Paper No. 3
Presentation Time: 8:55 AM

ISOTOPIC EVIDENCE FOR A LACUSTRINE ORIGIN FOR THE PLIOCENE BOUSE FORMATION IN THE LOWER COLORADO RIVER VALLEY


SPENCER, Jon E.1, PATCHETT, P. Jonathan2, ROSKOWSKI, Jenifer A.2 and DETTMAN, David L.3, (1)Arizona Geological Survey, 416 W. Congress St., #100, Tucson, AZ 85704, (2)Geosciences, University of Arizona, 1040 E 4th Street, Tucson, AZ 85721, (3)Department of Geosciences, University of Arizona, Tucson, AZ 85721, jon.spencer@azgs.az.gov

The ~5 Ma Bouse Formation in the lower Colorado River Valley consists of basal limestone and bedrock-coating tufa, and overlying siltstone and fine sandstone. It is overlain by, and locally interbedded with, Colorado River sand and gravel.

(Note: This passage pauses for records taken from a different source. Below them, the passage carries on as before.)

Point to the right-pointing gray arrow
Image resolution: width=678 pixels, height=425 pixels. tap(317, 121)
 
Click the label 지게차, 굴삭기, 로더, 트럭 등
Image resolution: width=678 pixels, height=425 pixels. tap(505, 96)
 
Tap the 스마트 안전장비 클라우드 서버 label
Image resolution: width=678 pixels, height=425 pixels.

The Bouse Formation has been interpreted as estuarine because it contains a mix of marine, estuarine, and fresh-water fossils, and as lacustrine for many reasons, including its high maximum elevations, areal distribution, and Sr-isotopic composition. In the lacustrine interpretation, it was deposited when Colorado River water first arrived in the eastern Mojave Desert region and filled closed basins inherited from Miocene extension. In the estuarine interpretation, it was deposited below sea level and then elevated by tectonic uplift. Measured 87Sr/86Sr from 50 samples of Bouse carbonates and shells provide strong support for a lacustrine interpretation, as follows: (1) 87Sr/86Sr is consistently between 0.7102 and 0.7114, with no evidence of mixing with Pliocene sea water (87Sr/86Sr = 0.7090) toward the south. This is especially significant because seawater has much higher Sr concentration than river water (7x relative to the modern Colorado River), and addition of even a few percent seawater should be detectable. Nor is there any evidence of a mixing trend between very high 87Sr/86Sr in the Lake Mead area to the north with seawater-level 87Sr/86Sr to the south. (2) The lowest-elevation Bouse samples in southernmost exposures, which might reflect a marine influence in the potentially stratified water column of an estuary, show no such influence. (3) Oxygen isotopic variation in Bouse carbonate samples is significant (δ 18O = 1 to -13), but this variation does not correspond to variation in 87Sr/86Sr. If varying degrees of diagenetic alteration were responsible for variations in oxygen isotopes, corresponding variation would be expected in Sr isotopes, with identifiable end-member compositions for both isotope ratios. (4) Thin-sections through barnacle shells from the Bouse Formation reveal primary banding. Oxygen and carbon isotopes from microsamples across bands show coordinated variation interpreted to reflect seasonal changes during growth. If original Sr in these shells had been replaced by Sr from groundwater, oxygen and carbon would have been homogenized.